WHAT YOU SHOULD DO ▸ What follows is a listing. Write it all out exactly.

Top of DATA FOR REVIEW

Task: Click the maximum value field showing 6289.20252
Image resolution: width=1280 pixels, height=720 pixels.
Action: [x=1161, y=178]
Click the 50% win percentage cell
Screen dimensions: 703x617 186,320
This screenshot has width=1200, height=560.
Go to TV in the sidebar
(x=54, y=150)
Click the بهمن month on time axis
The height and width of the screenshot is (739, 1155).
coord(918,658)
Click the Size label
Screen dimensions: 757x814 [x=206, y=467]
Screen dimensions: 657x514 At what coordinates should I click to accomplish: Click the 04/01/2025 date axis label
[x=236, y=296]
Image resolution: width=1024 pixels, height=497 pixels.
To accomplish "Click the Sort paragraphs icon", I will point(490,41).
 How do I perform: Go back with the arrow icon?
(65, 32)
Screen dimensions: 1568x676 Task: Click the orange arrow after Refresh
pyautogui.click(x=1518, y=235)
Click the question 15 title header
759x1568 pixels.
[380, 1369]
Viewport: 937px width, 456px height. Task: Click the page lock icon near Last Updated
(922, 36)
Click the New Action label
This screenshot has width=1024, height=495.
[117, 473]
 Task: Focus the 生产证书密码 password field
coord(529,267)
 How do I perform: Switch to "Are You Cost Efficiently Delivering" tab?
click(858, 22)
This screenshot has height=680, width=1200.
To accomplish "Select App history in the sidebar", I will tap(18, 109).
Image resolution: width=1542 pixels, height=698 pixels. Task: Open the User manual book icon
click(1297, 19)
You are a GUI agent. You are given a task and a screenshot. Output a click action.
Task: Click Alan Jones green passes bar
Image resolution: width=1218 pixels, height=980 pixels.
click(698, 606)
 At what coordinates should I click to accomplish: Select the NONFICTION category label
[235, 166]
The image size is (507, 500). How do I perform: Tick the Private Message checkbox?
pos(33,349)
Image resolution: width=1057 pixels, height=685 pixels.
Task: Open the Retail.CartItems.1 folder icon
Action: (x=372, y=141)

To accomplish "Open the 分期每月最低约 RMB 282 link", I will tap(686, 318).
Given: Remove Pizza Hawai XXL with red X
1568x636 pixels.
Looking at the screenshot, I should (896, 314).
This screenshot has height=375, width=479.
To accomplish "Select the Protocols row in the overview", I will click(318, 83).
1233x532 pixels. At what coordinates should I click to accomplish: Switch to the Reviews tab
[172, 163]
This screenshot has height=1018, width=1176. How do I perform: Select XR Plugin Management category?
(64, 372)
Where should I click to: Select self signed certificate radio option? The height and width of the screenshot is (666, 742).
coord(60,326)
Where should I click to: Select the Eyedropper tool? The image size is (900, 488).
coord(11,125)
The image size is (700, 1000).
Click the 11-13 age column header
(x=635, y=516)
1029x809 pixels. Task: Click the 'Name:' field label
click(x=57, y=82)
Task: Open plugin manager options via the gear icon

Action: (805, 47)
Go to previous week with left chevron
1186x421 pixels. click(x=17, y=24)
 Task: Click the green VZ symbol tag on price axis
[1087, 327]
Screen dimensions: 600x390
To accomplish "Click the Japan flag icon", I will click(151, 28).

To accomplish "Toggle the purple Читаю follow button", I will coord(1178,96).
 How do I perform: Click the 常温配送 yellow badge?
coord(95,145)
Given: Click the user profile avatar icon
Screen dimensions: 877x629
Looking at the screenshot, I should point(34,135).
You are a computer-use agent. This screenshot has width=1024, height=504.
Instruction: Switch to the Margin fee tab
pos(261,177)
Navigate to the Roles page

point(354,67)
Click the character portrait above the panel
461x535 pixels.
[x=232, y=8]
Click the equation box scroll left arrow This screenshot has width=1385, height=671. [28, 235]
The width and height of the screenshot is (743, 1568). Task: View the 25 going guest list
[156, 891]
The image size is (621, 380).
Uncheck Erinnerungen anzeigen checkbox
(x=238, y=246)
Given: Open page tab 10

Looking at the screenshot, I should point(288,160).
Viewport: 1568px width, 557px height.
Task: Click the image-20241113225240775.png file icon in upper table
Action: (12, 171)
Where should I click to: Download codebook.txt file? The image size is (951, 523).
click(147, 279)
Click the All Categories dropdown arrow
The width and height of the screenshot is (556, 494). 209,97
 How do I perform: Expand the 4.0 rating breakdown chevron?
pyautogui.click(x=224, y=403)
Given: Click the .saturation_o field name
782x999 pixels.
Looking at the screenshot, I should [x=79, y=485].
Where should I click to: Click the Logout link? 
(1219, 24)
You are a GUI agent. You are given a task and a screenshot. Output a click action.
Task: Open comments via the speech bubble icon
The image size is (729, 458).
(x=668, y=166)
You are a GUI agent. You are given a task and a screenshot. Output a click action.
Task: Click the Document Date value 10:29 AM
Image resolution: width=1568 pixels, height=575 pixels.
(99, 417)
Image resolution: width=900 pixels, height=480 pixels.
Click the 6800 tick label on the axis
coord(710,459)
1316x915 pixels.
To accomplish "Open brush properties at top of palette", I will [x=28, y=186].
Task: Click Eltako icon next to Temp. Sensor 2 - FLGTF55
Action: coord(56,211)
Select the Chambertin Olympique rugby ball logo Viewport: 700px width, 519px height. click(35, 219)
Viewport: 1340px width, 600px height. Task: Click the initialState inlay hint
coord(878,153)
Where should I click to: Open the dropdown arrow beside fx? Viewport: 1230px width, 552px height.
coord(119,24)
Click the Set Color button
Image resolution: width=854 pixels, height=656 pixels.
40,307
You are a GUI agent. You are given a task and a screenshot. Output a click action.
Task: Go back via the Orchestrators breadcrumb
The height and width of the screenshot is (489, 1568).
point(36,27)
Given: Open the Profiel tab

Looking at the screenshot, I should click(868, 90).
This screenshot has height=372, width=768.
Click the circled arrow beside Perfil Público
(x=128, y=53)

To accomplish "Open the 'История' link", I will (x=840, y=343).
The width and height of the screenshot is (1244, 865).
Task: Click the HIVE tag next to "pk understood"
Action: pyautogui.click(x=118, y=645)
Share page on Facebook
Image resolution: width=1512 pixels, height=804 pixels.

Bottom of DATA FOR REVIEW

EXERCISE RESPONSE ▸
Task: Click the maximum value field showing 6289.20252
Image resolution: width=1280 pixels, height=720 pixels.
Action: [x=1161, y=178]
Click the 50% win percentage cell
Screen dimensions: 703x617 186,320
This screenshot has width=1200, height=560.
Go to TV in the sidebar
(x=54, y=150)
Click the بهمن month on time axis
The height and width of the screenshot is (739, 1155).
coord(918,658)
Click the Size label
Screen dimensions: 757x814 [x=206, y=467]
Screen dimensions: 657x514 At what coordinates should I click to accomplish: Click the 04/01/2025 date axis label
[x=236, y=296]
Image resolution: width=1024 pixels, height=497 pixels.
To accomplish "Click the Sort paragraphs icon", I will point(490,41).
 How do I perform: Go back with the arrow icon?
(65, 32)
Screen dimensions: 1568x676 Task: Click the orange arrow after Refresh
pyautogui.click(x=1518, y=235)
Click the question 15 title header
759x1568 pixels.
[380, 1369]
Viewport: 937px width, 456px height. Task: Click the page lock icon near Last Updated
(922, 36)
Click the New Action label
This screenshot has width=1024, height=495.
[117, 473]
 Task: Focus the 生产证书密码 password field
coord(529,267)
 How do I perform: Switch to "Are You Cost Efficiently Delivering" tab?
click(858, 22)
This screenshot has height=680, width=1200.
To accomplish "Select App history in the sidebar", I will tap(18, 109).
Image resolution: width=1542 pixels, height=698 pixels. Task: Open the User manual book icon
click(1297, 19)
You are a GUI agent. You are given a task and a screenshot. Output a click action.
Task: Click Alan Jones green passes bar
Image resolution: width=1218 pixels, height=980 pixels.
click(698, 606)
 At what coordinates should I click to accomplish: Select the NONFICTION category label
[235, 166]
The image size is (507, 500). How do I perform: Tick the Private Message checkbox?
pos(33,349)
Image resolution: width=1057 pixels, height=685 pixels.
Task: Open the Retail.CartItems.1 folder icon
Action: (x=372, y=141)

To accomplish "Open the 分期每月最低约 RMB 282 link", I will tap(686, 318).
Given: Remove Pizza Hawai XXL with red X
1568x636 pixels.
Looking at the screenshot, I should (896, 314).
This screenshot has height=375, width=479.
To accomplish "Select the Protocols row in the overview", I will click(318, 83).
1233x532 pixels. At what coordinates should I click to accomplish: Switch to the Reviews tab
[172, 163]
This screenshot has height=1018, width=1176. How do I perform: Select XR Plugin Management category?
(64, 372)
Where should I click to: Select self signed certificate radio option? The height and width of the screenshot is (666, 742).
coord(60,326)
Where should I click to: Select the Eyedropper tool? The image size is (900, 488).
coord(11,125)
The image size is (700, 1000).
Click the 11-13 age column header
(x=635, y=516)
1029x809 pixels. Task: Click the 'Name:' field label
click(x=57, y=82)
Task: Open plugin manager options via the gear icon

Action: (805, 47)
Go to previous week with left chevron
1186x421 pixels. click(x=17, y=24)
 Task: Click the green VZ symbol tag on price axis
[1087, 327]
Screen dimensions: 600x390
To accomplish "Click the Japan flag icon", I will click(151, 28).

To accomplish "Toggle the purple Читаю follow button", I will coord(1178,96).
 How do I perform: Click the 常温配送 yellow badge?
coord(95,145)
Given: Click the user profile avatar icon
Screen dimensions: 877x629
Looking at the screenshot, I should point(34,135).
You are a computer-use agent. This screenshot has width=1024, height=504.
Instruction: Switch to the Margin fee tab
pos(261,177)
Navigate to the Roles page

point(354,67)
Click the character portrait above the panel
461x535 pixels.
[x=232, y=8]
Click the equation box scroll left arrow This screenshot has width=1385, height=671. [28, 235]
The width and height of the screenshot is (743, 1568). Task: View the 25 going guest list
[156, 891]
The image size is (621, 380).
Uncheck Erinnerungen anzeigen checkbox
(x=238, y=246)
Given: Open page tab 10

Looking at the screenshot, I should point(288,160).
Viewport: 1568px width, 557px height.
Task: Click the image-20241113225240775.png file icon in upper table
Action: (12, 171)
Where should I click to: Download codebook.txt file? The image size is (951, 523).
click(147, 279)
Click the All Categories dropdown arrow
The width and height of the screenshot is (556, 494). 209,97
 How do I perform: Expand the 4.0 rating breakdown chevron?
pyautogui.click(x=224, y=403)
Given: Click the .saturation_o field name
782x999 pixels.
Looking at the screenshot, I should [x=79, y=485].
Where should I click to: Click the Logout link? 
(1219, 24)
You are a GUI agent. You are given a task and a screenshot. Output a click action.
Task: Open comments via the speech bubble icon
The image size is (729, 458).
(x=668, y=166)
You are a GUI agent. You are given a task and a screenshot. Output a click action.
Task: Click the Document Date value 10:29 AM
Image resolution: width=1568 pixels, height=575 pixels.
(99, 417)
Image resolution: width=900 pixels, height=480 pixels.
Click the 6800 tick label on the axis
coord(710,459)
1316x915 pixels.
To accomplish "Open brush properties at top of palette", I will [x=28, y=186].
Task: Click Eltako icon next to Temp. Sensor 2 - FLGTF55
Action: coord(56,211)
Select the Chambertin Olympique rugby ball logo Viewport: 700px width, 519px height. click(35, 219)
Viewport: 1340px width, 600px height. Task: Click the initialState inlay hint
coord(878,153)
Where should I click to: Open the dropdown arrow beside fx? Viewport: 1230px width, 552px height.
coord(119,24)
Click the Set Color button
Image resolution: width=854 pixels, height=656 pixels.
40,307
You are a GUI agent. You are given a task and a screenshot. Output a click action.
Task: Go back via the Orchestrators breadcrumb
The height and width of the screenshot is (489, 1568).
point(36,27)
Given: Open the Profiel tab

Looking at the screenshot, I should click(868, 90).
This screenshot has height=372, width=768.
Click the circled arrow beside Perfil Público
(x=128, y=53)

To accomplish "Open the 'История' link", I will (x=840, y=343).
The width and height of the screenshot is (1244, 865).
Task: Click the HIVE tag next to "pk understood"
Action: pyautogui.click(x=118, y=645)
Share page on Facebook
Image resolution: width=1512 pixels, height=804 pixels.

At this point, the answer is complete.